We stopped at a tiny village with a campsite by the river called Chaniers. Here, we had a swim in the pleasantly cool waters, jumping off the deck and swimming against the mild current.Another half an hour upriver, there was a particularly nice-looking mooring spot with a weeping willow that we had spotted on the downriver journey. On the charts, it was marked as having a fresh water supply – something we urgently needed at this stage.
When we got there, however, there was a nice picnic spot and a toilet block but the tap was of the push-down type that our hose couldn’t attach to. Furthermore, it was too far from the river bank for our hose to even reach it. It wasn’t a major inconvenience in any case and we managed by making trips with pots over to the tap and back. We’d wait until tomorrow to have a proper shower.
We started off at the very first light, savouring the magical misty light of the early morning. As the kids slept, we felt like we were discovering this stretch of the river all over again, with the abundance of wildlife – from birds to choruses of croaking toads, otters to jumping fish and strange black-and-white storks in the fields.We had to travel all the way back up to Cognac to get a fill of water but it was as wonderful a way as any to fill three hours.
We overnighted in Jarnac once again, having found another perfect spot beside a weeping willow, where we enjoyed a superb meal of produce bought at Jarnac’s market: mussels, chips, merquez and lots of other bits an pieces, all washed down with some great wine.
I had borrowed a frying pan from French neighbours on a larger boat down the quay.
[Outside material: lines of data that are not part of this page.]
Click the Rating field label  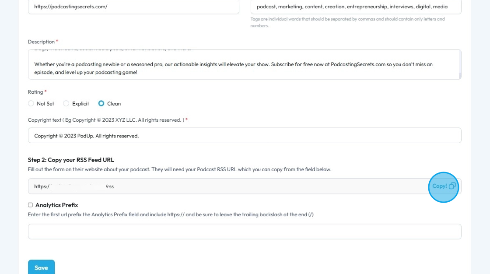pyautogui.click(x=35, y=92)
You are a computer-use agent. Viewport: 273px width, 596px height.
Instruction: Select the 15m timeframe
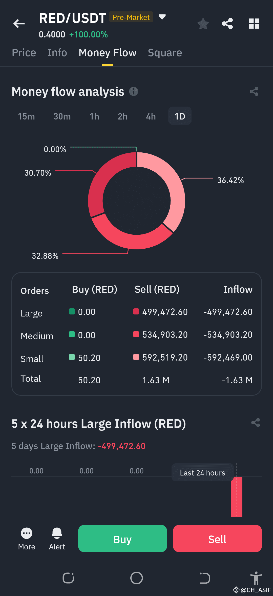click(x=26, y=116)
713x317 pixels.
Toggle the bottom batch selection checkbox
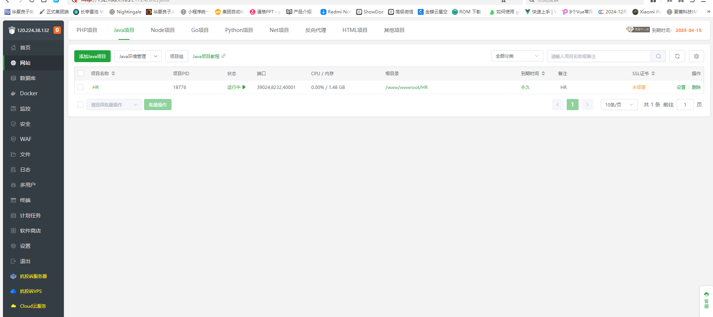pyautogui.click(x=81, y=105)
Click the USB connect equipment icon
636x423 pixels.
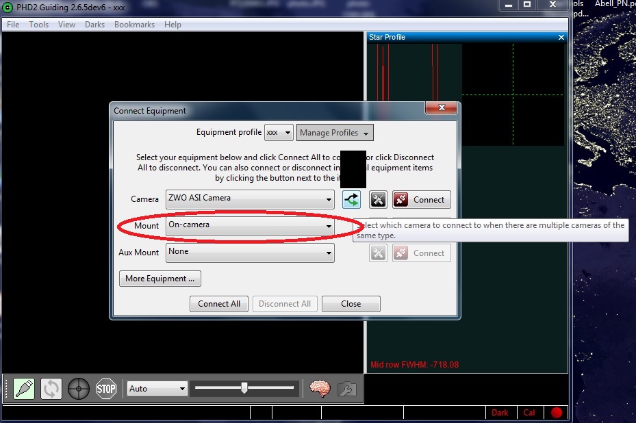tap(24, 389)
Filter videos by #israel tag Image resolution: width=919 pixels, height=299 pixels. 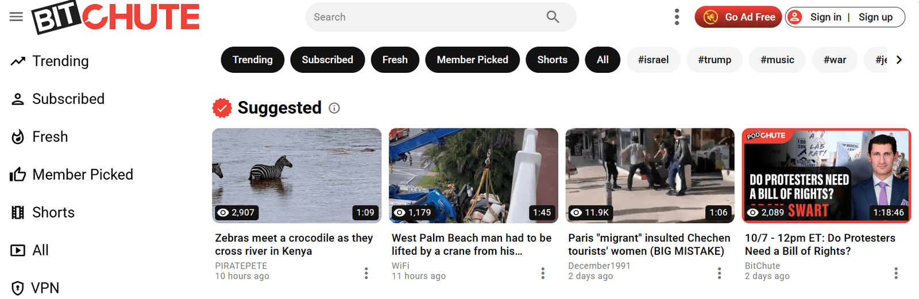(653, 60)
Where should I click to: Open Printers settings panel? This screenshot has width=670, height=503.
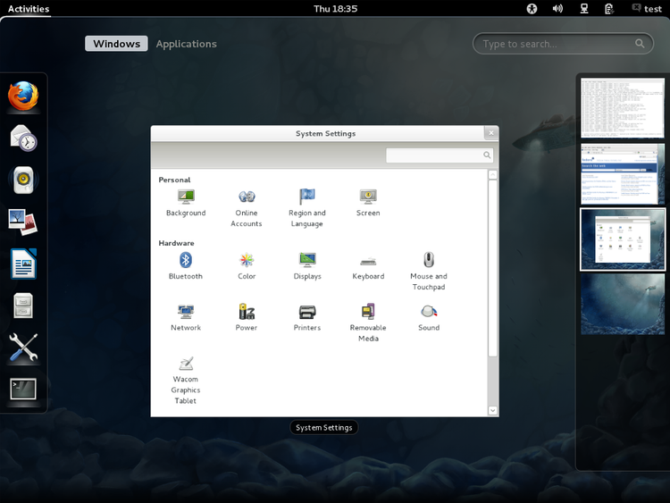(x=307, y=312)
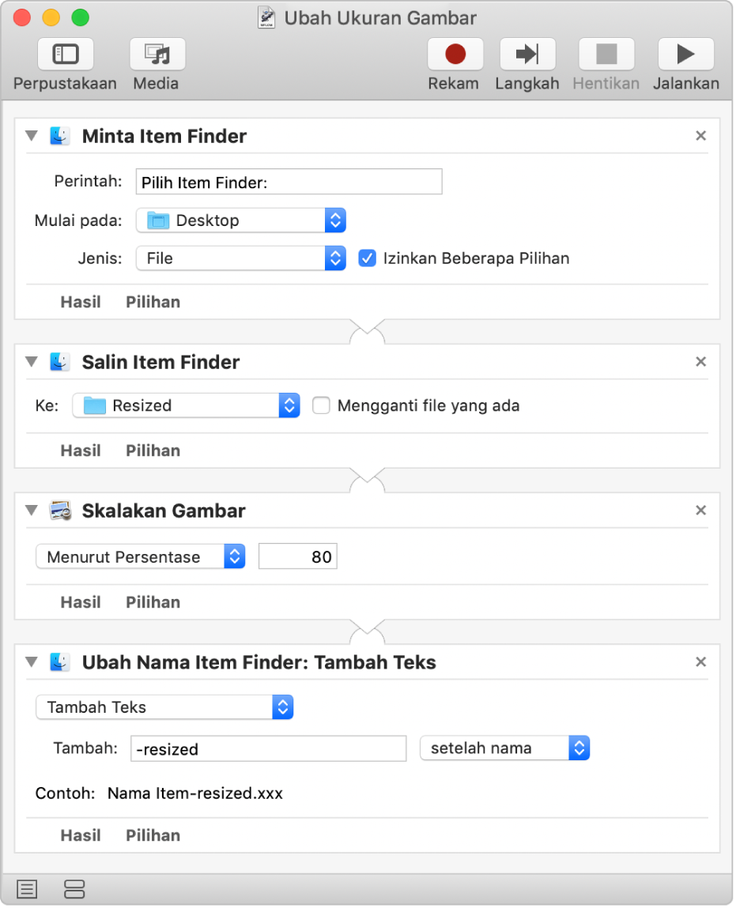Open Pilihan tab in Skalakan Gambar action
The height and width of the screenshot is (908, 736).
pyautogui.click(x=153, y=602)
When I returned it after dinner all washed and clean, they invited me on board for an after-dinner drink. I had thought they were a bit stand-offish having come across them earlier but, as is often with French people, the initial impression is always the coldest and we had a great laugh, talking about boating, life, wine, teenage children, Ireland and France.
In weakness, I cycled into town to look for some “holiday cigarettes”. I went into a little bar where the tipsy barmaid (who looked like the owner too) was chatting with four hardy locals and said that “par hasard”, she happened to have a packet of Winston. The boys at the counter found this extremely funny, saying how it would be years again before she’d have any more. One guy said “I’d better get some too in that case!”
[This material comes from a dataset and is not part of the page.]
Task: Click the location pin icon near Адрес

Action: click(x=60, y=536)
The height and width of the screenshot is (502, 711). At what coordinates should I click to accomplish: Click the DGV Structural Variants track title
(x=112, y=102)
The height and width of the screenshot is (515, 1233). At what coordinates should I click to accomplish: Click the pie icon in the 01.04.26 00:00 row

The next morning, the sun was blazing and the Friday Jarnac market was buzzing. We said hello to our neighbours from the night before, got bread, some local honey and two slices of the most fantastic home-made pate I’ve ever had – made by a local genius of an artisan butcher called Alain Beau.
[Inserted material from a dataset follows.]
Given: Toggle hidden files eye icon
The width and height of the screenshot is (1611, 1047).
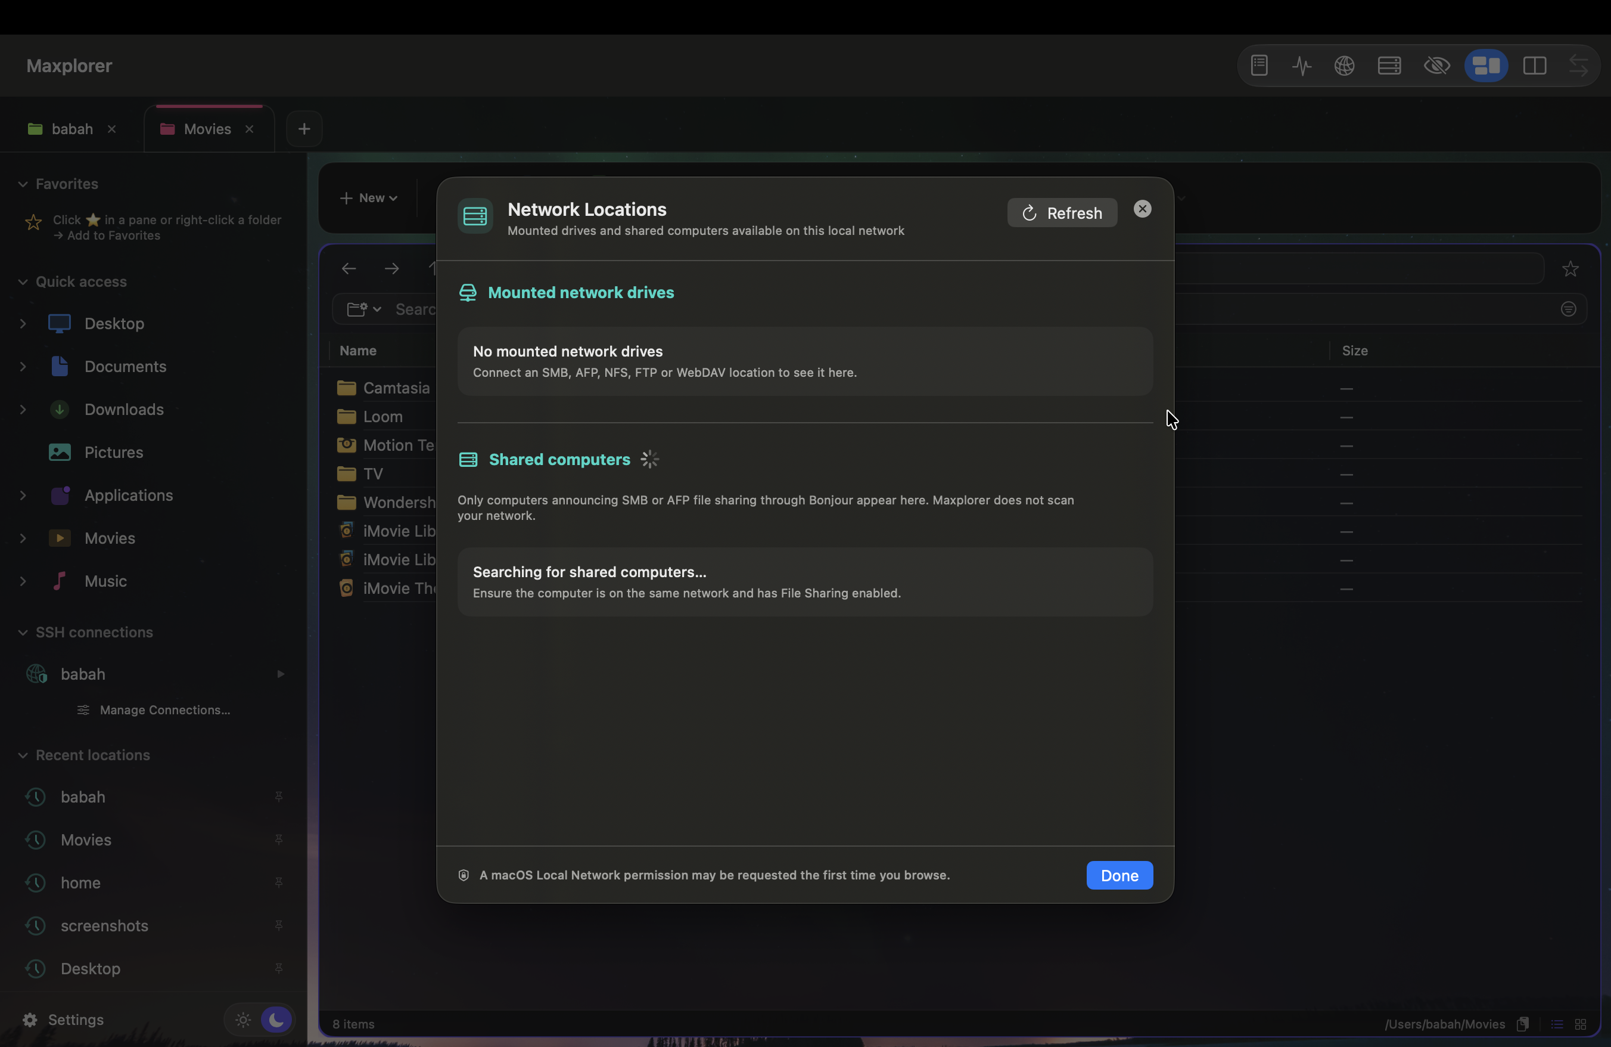Looking at the screenshot, I should click(1436, 66).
We made more friends on our next stop-off point at St Simon, where we had a swim. A very nice Breton guy – Noël – from Quimperlé was on holiday with his son and daughter.Going through the locks upriver is twice as slow as when you’re navigating downriver so we were motoring flat out to make our overnight outside the pub at St Simeux. At one of the locks, we got talking to an English couple who’d moved to Jarnac. They were heading for the same place and knew the owner Simon very well.
We arrived in brilliant evening sunshine at Les Garbariers. As it was our last night, we were eating out. The music started up as we tucked into our pizzas and got talking to a couple from Drogheda. They too had discovered the magical St Simeux by accident and had fallen in love with the place so much that they were now living here and he had even got involved with the local council.
Day 8:Our last day began at 06:30 in the morning with a beautiful cruise through three final locks. We stopped for breakfast at a mooring spot and then back to Sireuil to leave the life of the river-cruise behind. It was a fantastic adventure and the very best to see the River Charente. As we pulled away from the boat base in our car, we suddenly came to a shocking realisation: we had just spent a week cruising through the cradle of brandy and Pineau-des-Charentes… and we hadn’t tasted a single drop of either one!